EineTotenfeier öffnet neue Dimensionen
Sechs Stunden dauert dieses filmische Monumentalepos. Sieben Jahre lang hat sein Schöpfer daran gearbeitet. Welchen Maßstab legt man an Matthew Barneys „River of Fundament“?
Überwältigungstheater. MÜNCHEN (SN). Um halb neun Uhr abends begann der von zwei sehr knappen Pausen unterbrochene Marathon, beim Hinaustreten in die milde Münchner Frühlingsluft schlug es schon halb drei. Doch die Nachtwache lohnte sich. Denn was der amerikanische Künstler Matthew Barney in siebenjähriger Arbeit kreiert hat, sprengt sämtliche Maßstäbe hinsichtlich Aufwand, Erzählstruktur, aber auch Toleranz der Geschmacksnerven.
„River of Fundament“bezieht sich sehr frei auf Norman Mailers Roman „Ancient Evenings“, ein Mammutwerk, das zwischen ägyptischem Totenkult und derber Obszönität schwankt. Mailer selbst empfahl es Matthew Barney zur Lektüre. Der Autor starb kurze Zeit später, und Barney schuf eine eigenwillige Hommage, die ebenso reale Totenfeier wie surreale Meditation ist.

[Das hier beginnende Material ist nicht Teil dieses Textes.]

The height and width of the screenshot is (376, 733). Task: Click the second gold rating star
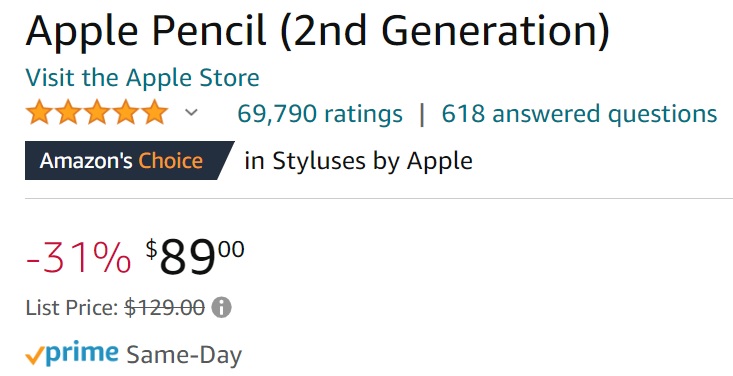(x=68, y=114)
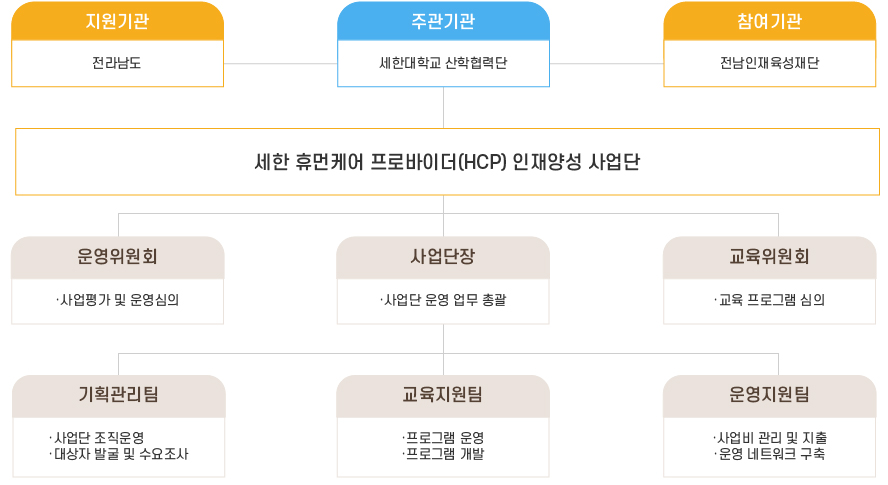Click 대상자 발굴 및 수요조사 item
This screenshot has width=888, height=485.
(119, 454)
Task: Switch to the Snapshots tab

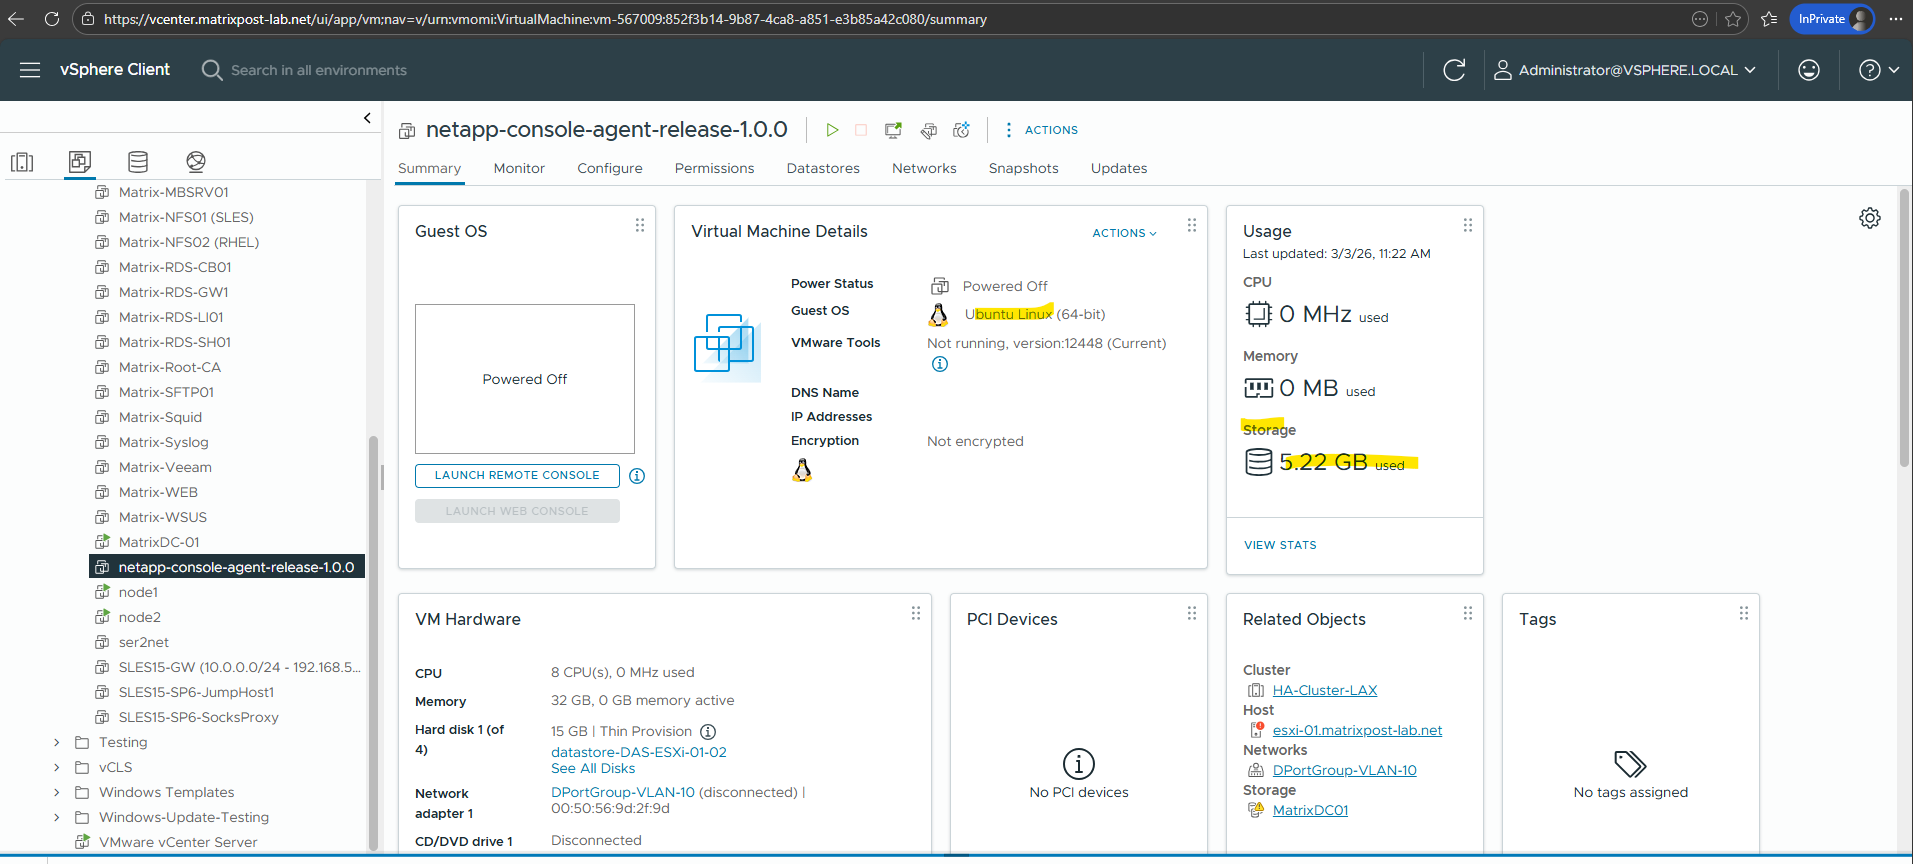Action: pyautogui.click(x=1023, y=168)
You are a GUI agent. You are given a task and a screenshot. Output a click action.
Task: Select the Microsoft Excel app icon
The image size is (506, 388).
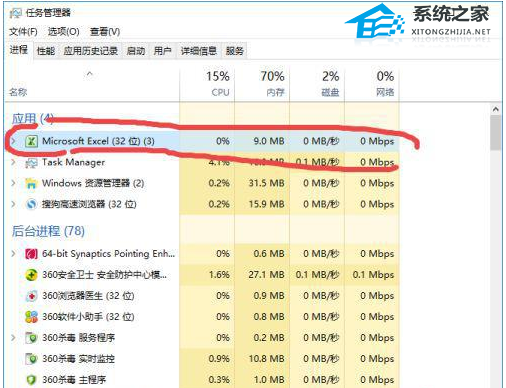point(31,141)
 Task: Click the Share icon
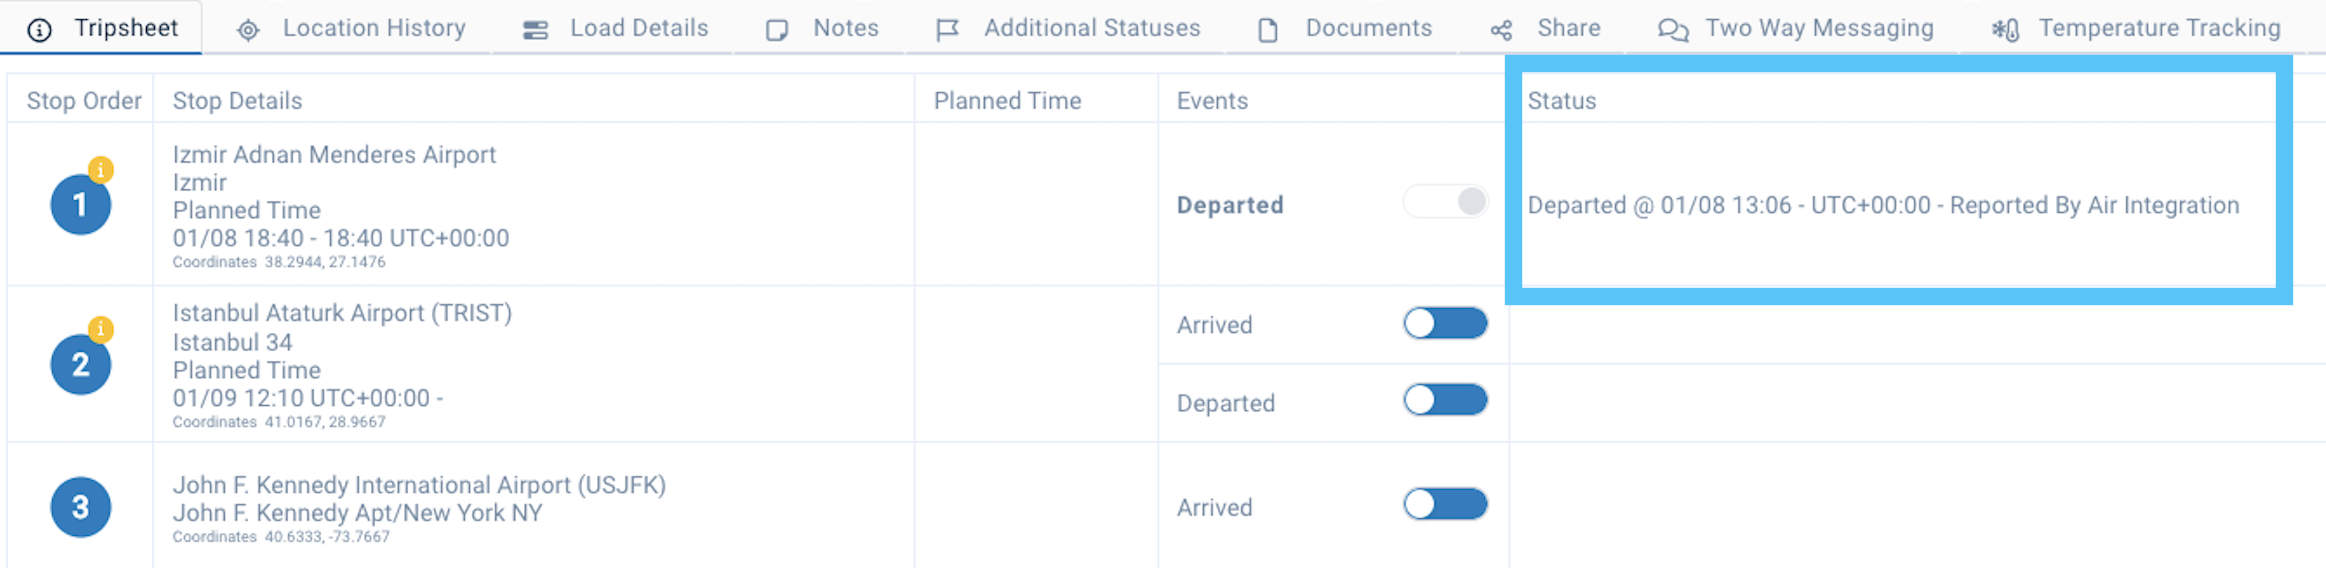tap(1501, 30)
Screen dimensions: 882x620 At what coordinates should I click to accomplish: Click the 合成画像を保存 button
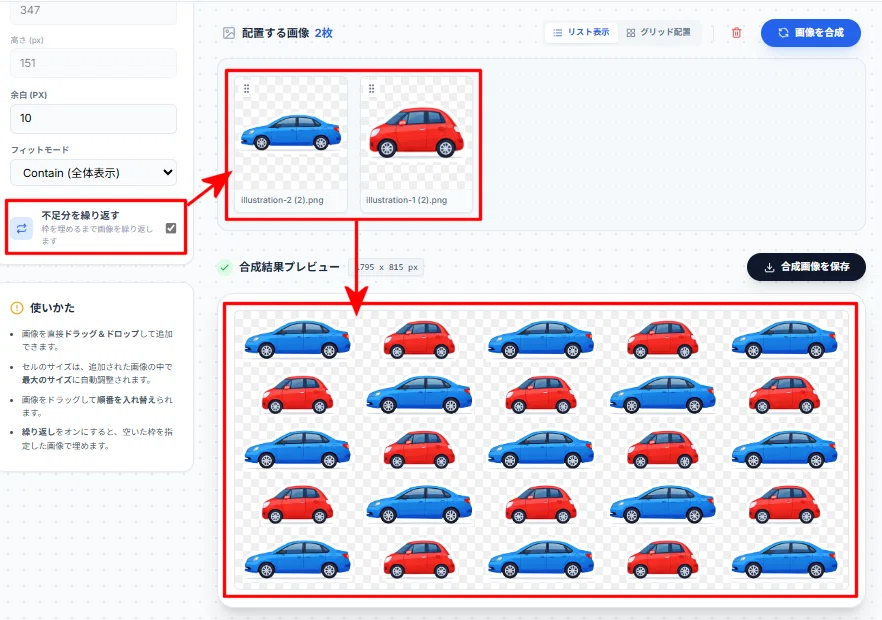tap(806, 267)
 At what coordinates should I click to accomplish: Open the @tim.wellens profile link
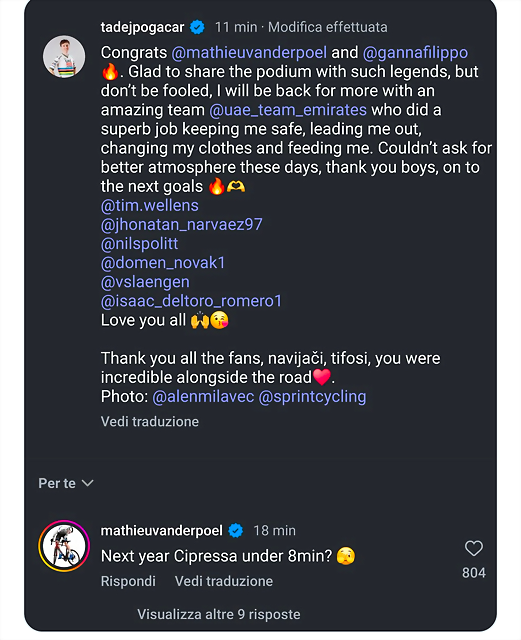(149, 206)
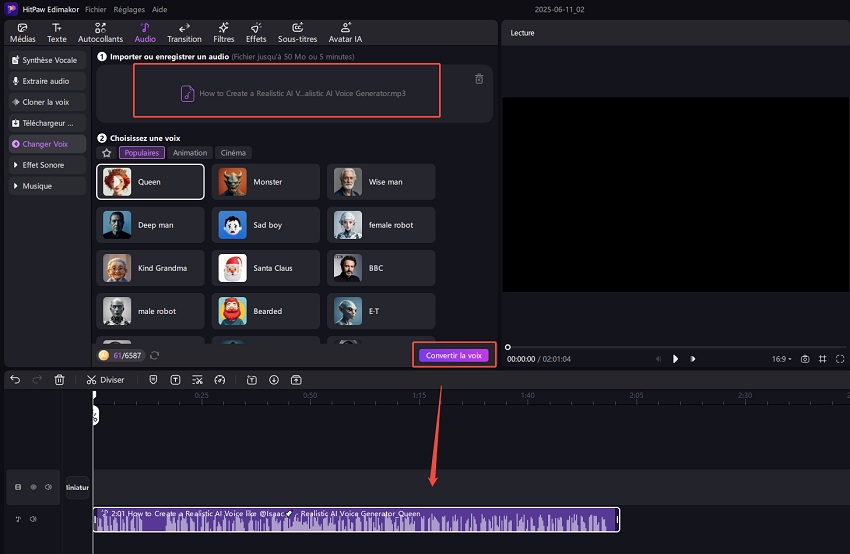
Task: Refresh the coin credits counter
Action: [x=155, y=355]
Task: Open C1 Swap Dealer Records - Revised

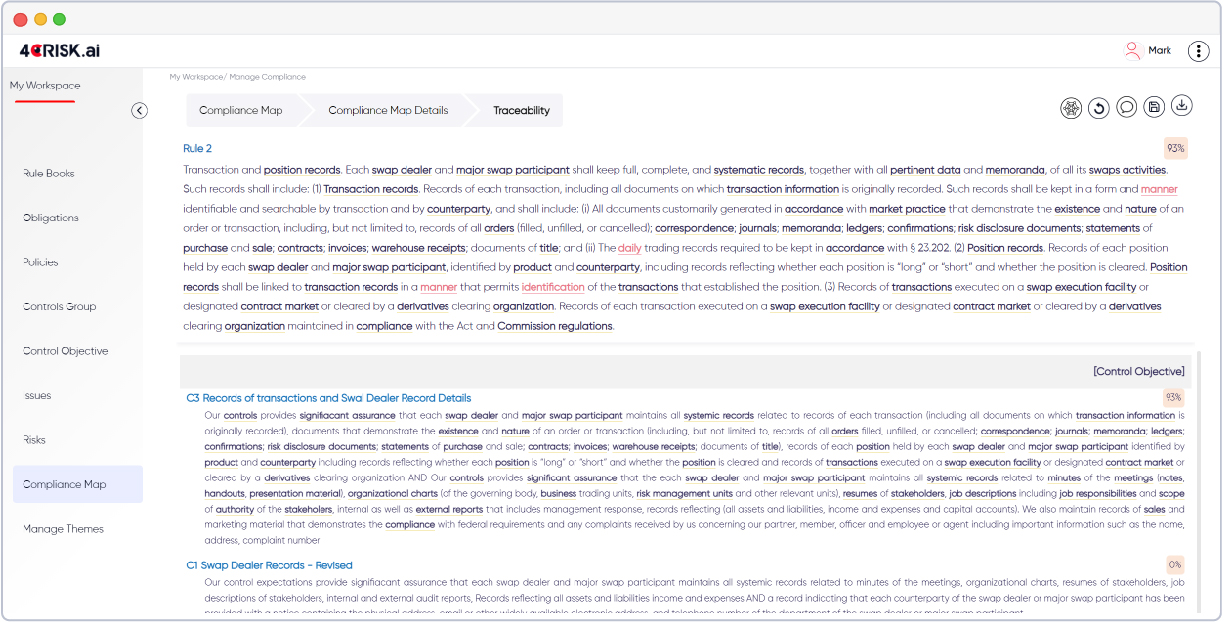Action: (268, 565)
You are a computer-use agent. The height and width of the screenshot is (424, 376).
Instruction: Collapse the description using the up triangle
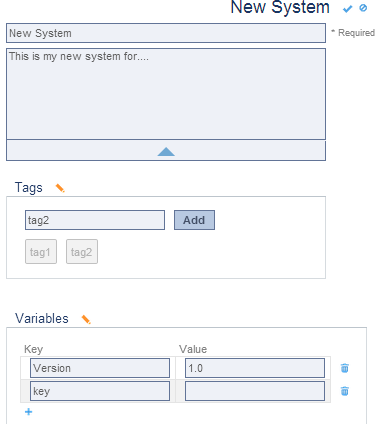pos(166,151)
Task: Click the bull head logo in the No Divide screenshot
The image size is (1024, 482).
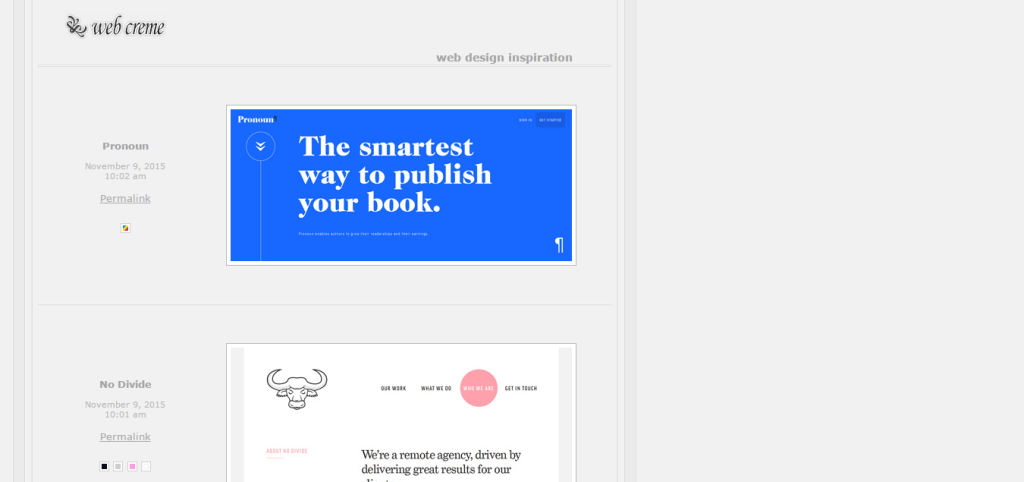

Matthew Barney baute Mailers New Yorker Wohnung detailgetreu nach und inszeniert in ihr zunächst eine Cocktailparty mit illustren Gästen, Autoren wie Jeffrey Eugenides oder Salman Rushdie schauen auf ein Gläschen vorbei und reden über den Verstorbenen. Es wird diskutiert im überkandidelten Jargon der New Yorker Upper Class, das wirkt dann oft wie eine Seifenoper mit einer Prise Woody Allen.
Auf einmal beginnen ein paar Gäste zu singen, man hört Gospelhaftes, dann Geräusche à la Helmut Lachenmann, dann wuchtige Klageklänge. Jonathan Bepler hat die Musik zu „River of Fundament“geschrieben. Sie wird zum integralen Bestandteil des Ganzen. Bepler ist hörbar mit allen Wassern der Avantgarde gewaschen, er verwebt furios „indigene“Texturen (die an Schamanengesänge erinnern) mit penibel auskomponierten Schreiattacken und zartesten Melismen. Dazu kommen Industrielärm und alltägliche Geräusche, wobei die Grenze zwi- schen Kunst und Realität, Gemachtem und bloß Aufgezeichnetem häufig unklar bleibt.
Von der Séance im Hause Mailer führt uns Barney immer wieder in unglaubliche Dimensionen, er selbst streift als mit Fäkalien verklebtesWesen durch verdreckte Flüsse und die Kanalisation und vollzieht eigenartige Rituale. Dabei spielen vor allem Körperflüssigkeiten eine Rolle. Harter Kot wird in Goldfolie verpackt, flüssiger Stuhl mit einem Schlauch abgepumpt, man sieht auch etliche Geschlechtsteile in Aktion. Barney geht es jedoch nicht um Provokation, für ihn sind die Körpersäfte Mittel zum Zweck – und der heißt Transformation. Hinter allem steckt und über allem schwebt ein Reinkarnationsgedanke.
Das Gigantomanische in Theorie und Praxis, verbunden mit einem sehr privaten Mythenuniversum, aber auch sehr zugänglichen, eindringlichen Bildern, das ergibt Barneys „River of Fundament“, ein so wohl noch nicht da gewesenes Überwältigungstheater.
Der Film läuft im Mai im Programm der Wiener Festwochen, das Münchner Haus der Kunst bietet derzeit eine Ausstellung mit einigen voluminösen Skulpturen, die jenseits der Leinwand aber recht harmlos und ziemlich rätselhaft wirken.